WORK TO BE COMPLETED – Please repeat the records beneath this task exactly as they appear, but skip the images.
DATA SUPPLIED below:
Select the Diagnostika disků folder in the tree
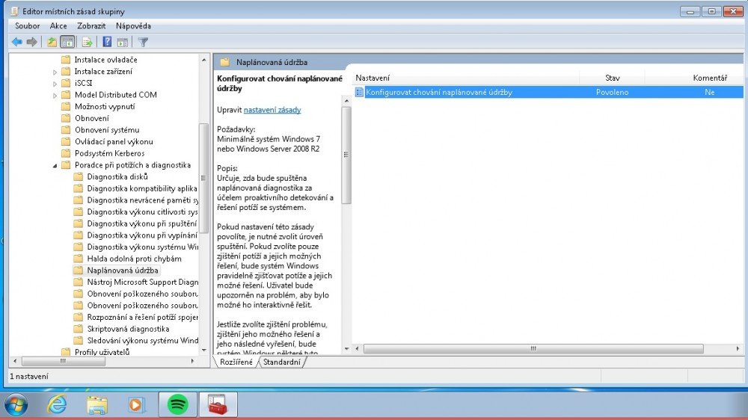The width and height of the screenshot is (748, 420). click(117, 176)
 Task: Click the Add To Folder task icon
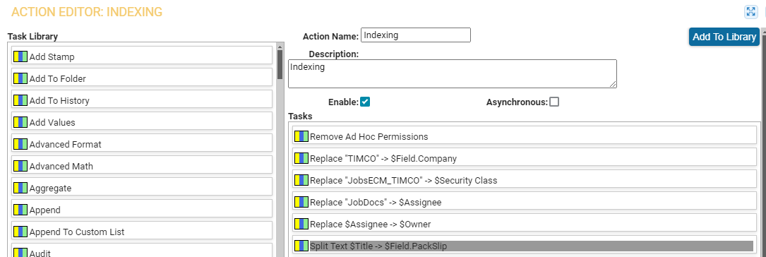tap(20, 78)
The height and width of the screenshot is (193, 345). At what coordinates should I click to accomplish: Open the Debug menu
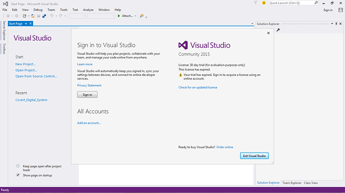(x=38, y=9)
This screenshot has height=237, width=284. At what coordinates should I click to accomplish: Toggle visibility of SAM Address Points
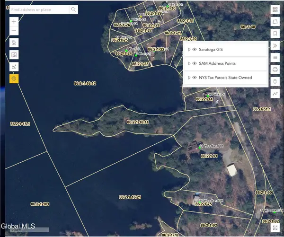195,63
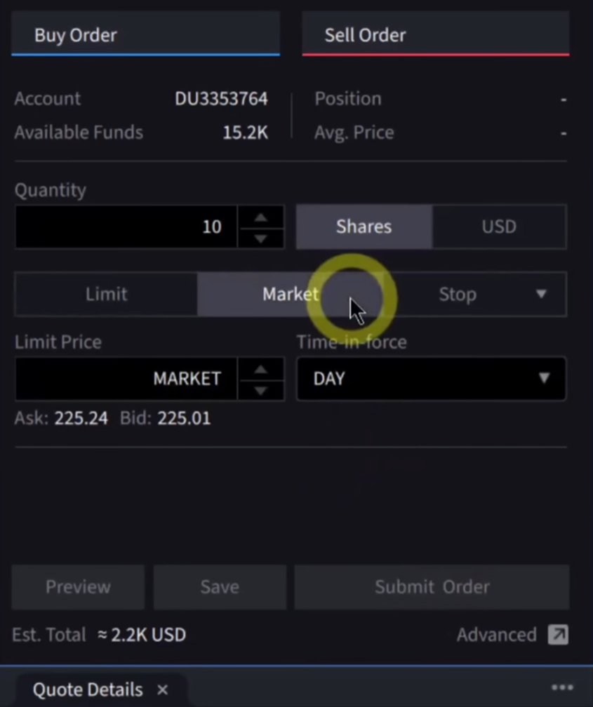The height and width of the screenshot is (707, 593).
Task: Select Shares as quantity unit
Action: (364, 227)
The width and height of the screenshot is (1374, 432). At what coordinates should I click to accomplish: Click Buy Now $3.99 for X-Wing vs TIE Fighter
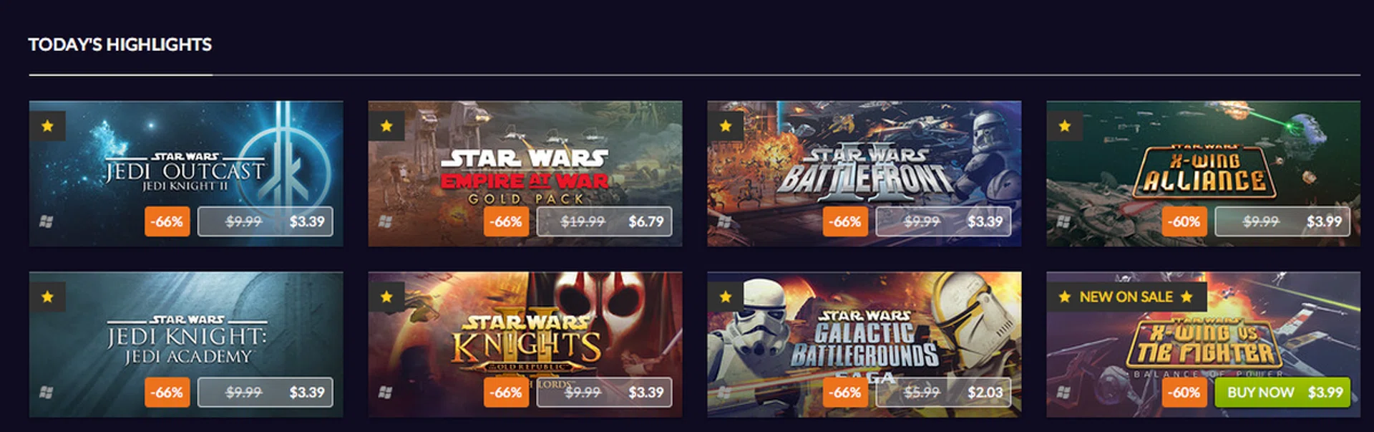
End of DATA SUPPLIED.
RESPONSE TO THIS EXERCISE –
Select the Diagnostika disků folder in the tree
The width and height of the screenshot is (748, 420). click(117, 176)
 Task: Click the Add To Folder task icon
tap(20, 78)
The height and width of the screenshot is (193, 345). At what coordinates should I click to accomplish: Open the Debug menu
(x=38, y=9)
This screenshot has height=237, width=284. At what coordinates should I click to accomplish: Toggle visibility of SAM Address Points
195,63
The height and width of the screenshot is (707, 593).
Task: Select Shares as quantity unit
Action: (364, 227)
The width and height of the screenshot is (1374, 432). At what coordinates should I click to accomplish: Click Buy Now $3.99 for X-Wing vs TIE Fighter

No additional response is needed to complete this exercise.